----- SUPPLIED DATA -----

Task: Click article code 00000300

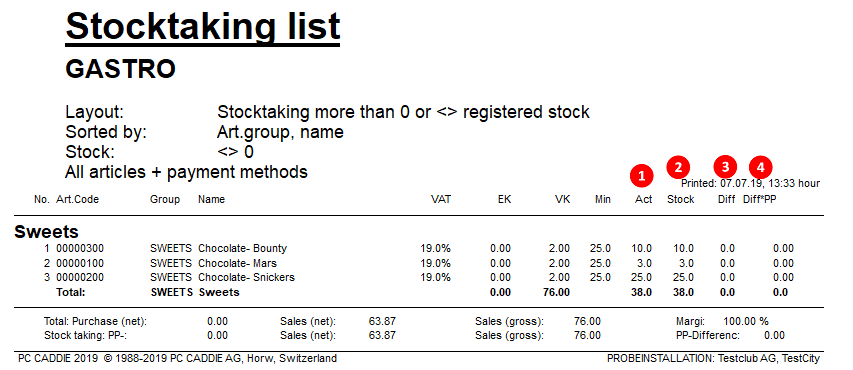Action: click(80, 249)
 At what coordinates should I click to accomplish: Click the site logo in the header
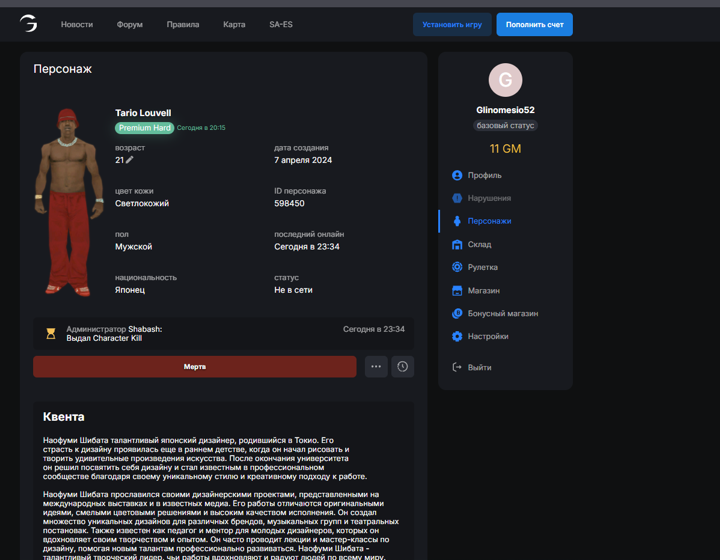pos(29,24)
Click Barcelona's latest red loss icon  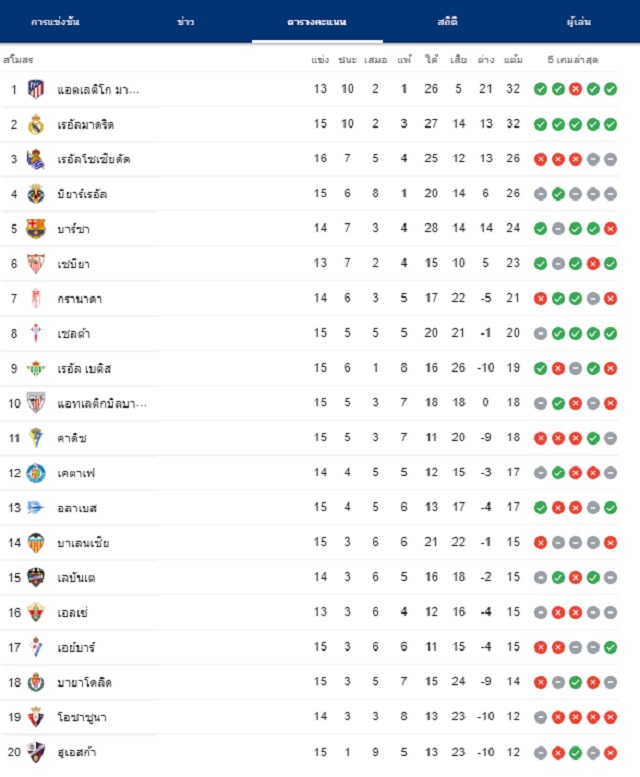pos(610,228)
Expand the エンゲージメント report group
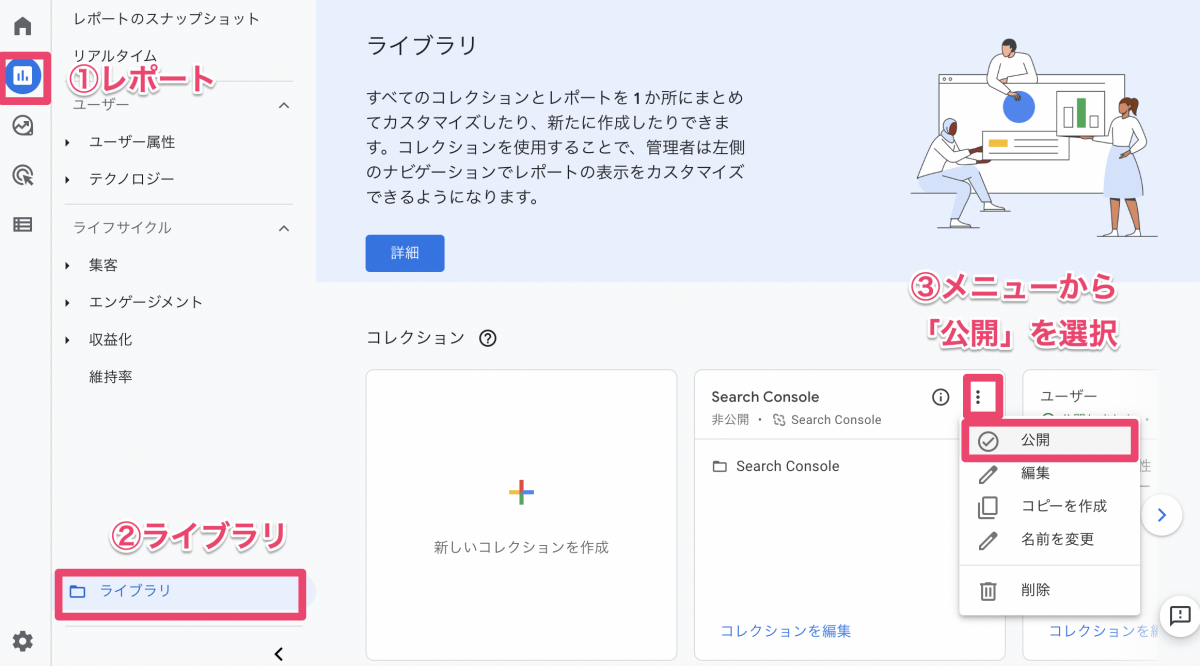Screen dimensions: 1200x666 pos(145,302)
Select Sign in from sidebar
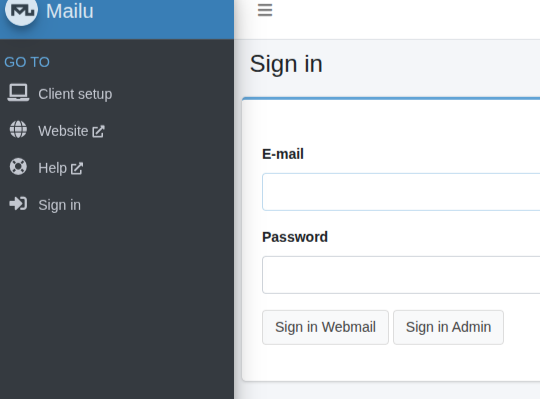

-----

* [TASK OBJECTIVE]: Nothing but the lines from the line containing "Expand the エンゲージメント report group" through the last line of the records above should be written out, exactly and without the pictures.

* [SOLUTION FOR THIS TASK]:
Expand the エンゲージメント report group
Screen dimensions: 1200x666 pos(145,302)
Select Sign in from sidebar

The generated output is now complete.